Write the next part of the article on how surgery affects quality of life for spinal and other orthopedic patients, beginning right after its final sentence.

> **SOURCE DOCUMENT**:
- - -
Spinal Surgery Best Option for Spinal Stenosis, Spondylolisthesis, and Instability
Orthopedic surgery, particularly on the back, can be tricky and cause complications. However, when surgery is done, it usually improves a person's quality of life considerably. This is important to note because it could be tempting to not do surgery sometimes but studies have shown that people with spinal problems may have a lower quality of life than even those who have cancer or heart failure. The authors of this study wanted to see how surgery affected quality of life, so they performed a study by following 777 patients with different orthopedic (bone) problems, not just of the back.
The patients were divided into 12 groups. One group included those who had cancer in the bone in an arm, another had artificial shoulders that had come loose, another had knee problems, and so on. During the study, 184 patients didn't complete the questionnaires and were considered lost to follow up. All patients completed a questionnaire before surgery and then completed it again one year after surgery. The researchers used the EuroQol (European Quality of Life scale) and the SF-36 (36-Item Short Form Health Survey, version 1) as the questionnaires.
The results of the questionnaires showed that patients who underwent spinal surgery for spinal stenosis (narrowing of the spine), spondylolisthesis (stress fractures in the spine that have shifted), instability, or chronic lower back pain, had a poorer quality of life than any of the other patient groups. Among all the patients who had surgery in all groups, it was those who had surgery for spinal stenosis who had the best quality of life improvement, followed by those who had ankle surgery because of osteoarthritis.
- - -
> **SUPPLIED MATERIAL**:
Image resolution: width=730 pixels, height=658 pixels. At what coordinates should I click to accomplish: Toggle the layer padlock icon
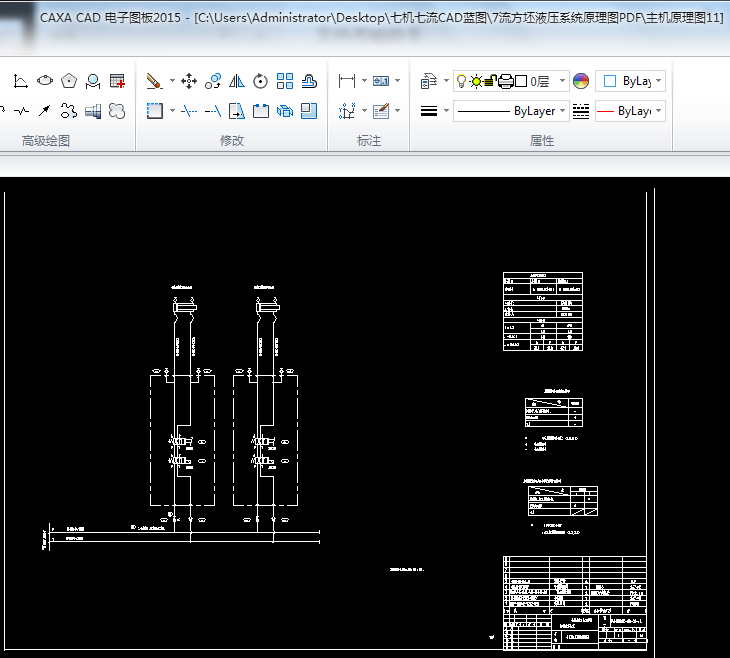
- - -
> **ANSWER FOR THIS EXERCISE**:
Other surgeries, such as disc surgery, did improve quality of life, but not to the high level that it did for spondylolisthesis. Those who had surgery for chronic low back pain didn't see big changes in quality of life.
These were the results of a few of the groups:
Total hip replacement: Physical functioning and quality of life improved, and pain decreased significantly.
Total knee replacement: Similar to the hip surgery but a not as significant difference in change of quality of life.
Revision hip surgery: Didn't have as big an impact as the original hip replacement.
Spinal stenosis with laminectomy: When the back surgery involved removing part of the damaged bone, there was a great improvement in the quality of life, as with the total hip replacement.
Chronic lower back pain: Not much difference in quality of life before and after one year but the physical functioning was improved.
The authors of this study concluded that back surgery for some issues is beneficial to the point that it definitely improves the quality of life in many patients. However, this isn't so for all surgeries, particularly for chronic back pain that doesn't have such a distinct and identifiable cause.
Tommy Hansson, MD, PhD, Elisabeth Hansson, PhD, and Henrik Malchau, MD, PhD. Utility of Spine Surgery. In Spine. December 1, 2008. Vol. 33. No. 25. Pp.2819-2830.